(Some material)
※
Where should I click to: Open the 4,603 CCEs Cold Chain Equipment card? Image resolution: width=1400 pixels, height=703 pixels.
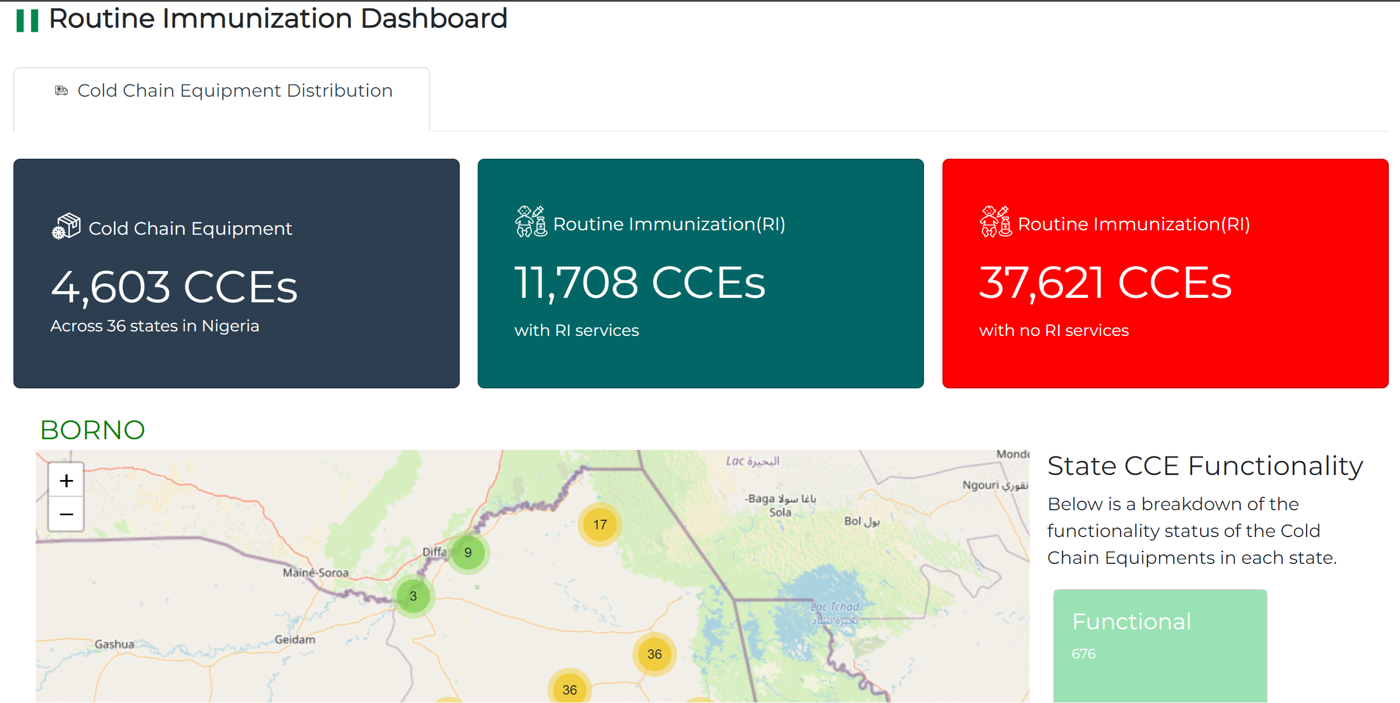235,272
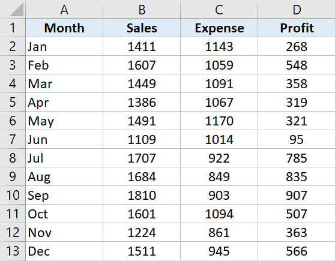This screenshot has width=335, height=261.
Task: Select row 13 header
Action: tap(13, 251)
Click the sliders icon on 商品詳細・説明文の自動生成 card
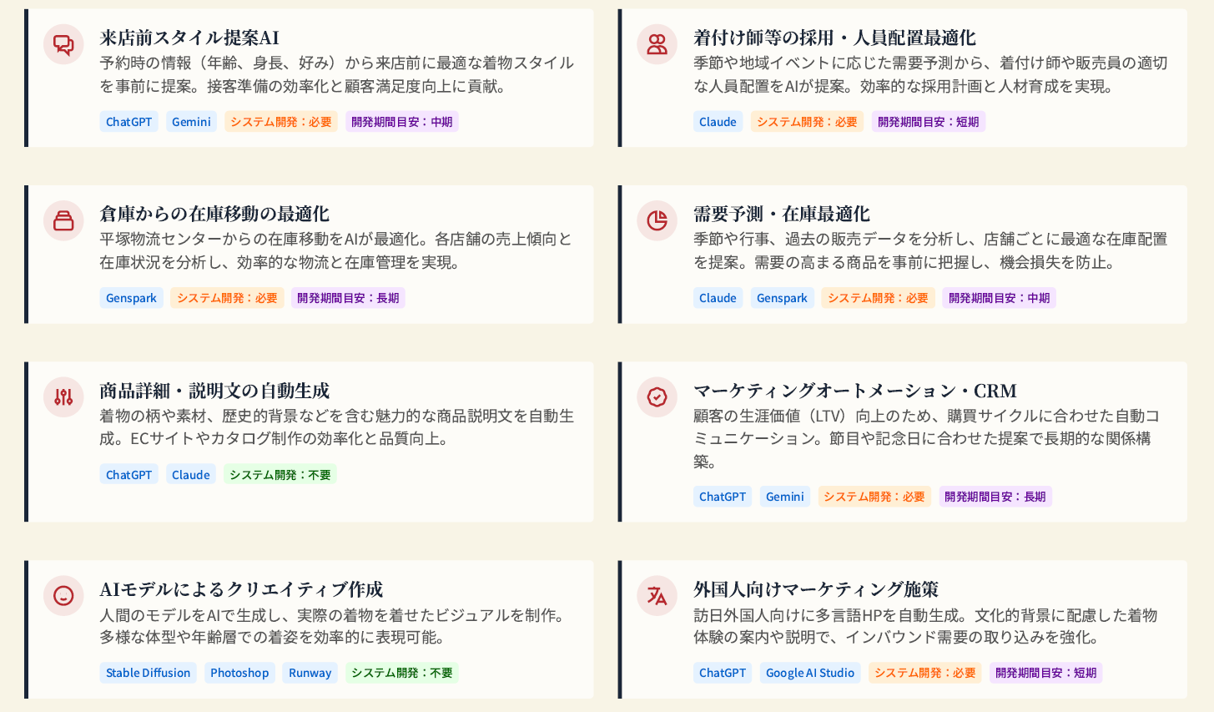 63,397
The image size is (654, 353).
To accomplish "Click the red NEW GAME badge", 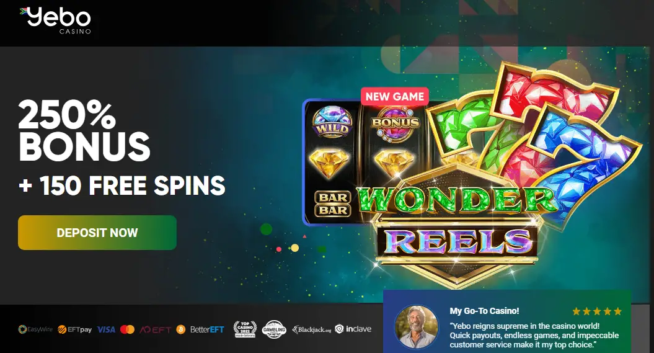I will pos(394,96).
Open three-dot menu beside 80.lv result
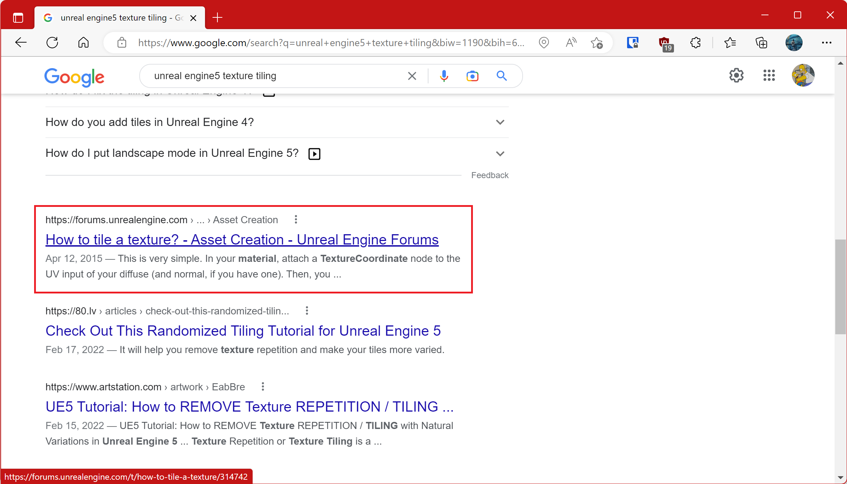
※
* [What needs to be done] Identify each line of the material above that contains the word "Open", matching case exactly, and copy every such line.

* [Complete response]
Where should I click to: Open the 4,603 CCEs Cold Chain Equipment card? Image resolution: width=1400 pixels, height=703 pixels.
Open three-dot menu beside 80.lv result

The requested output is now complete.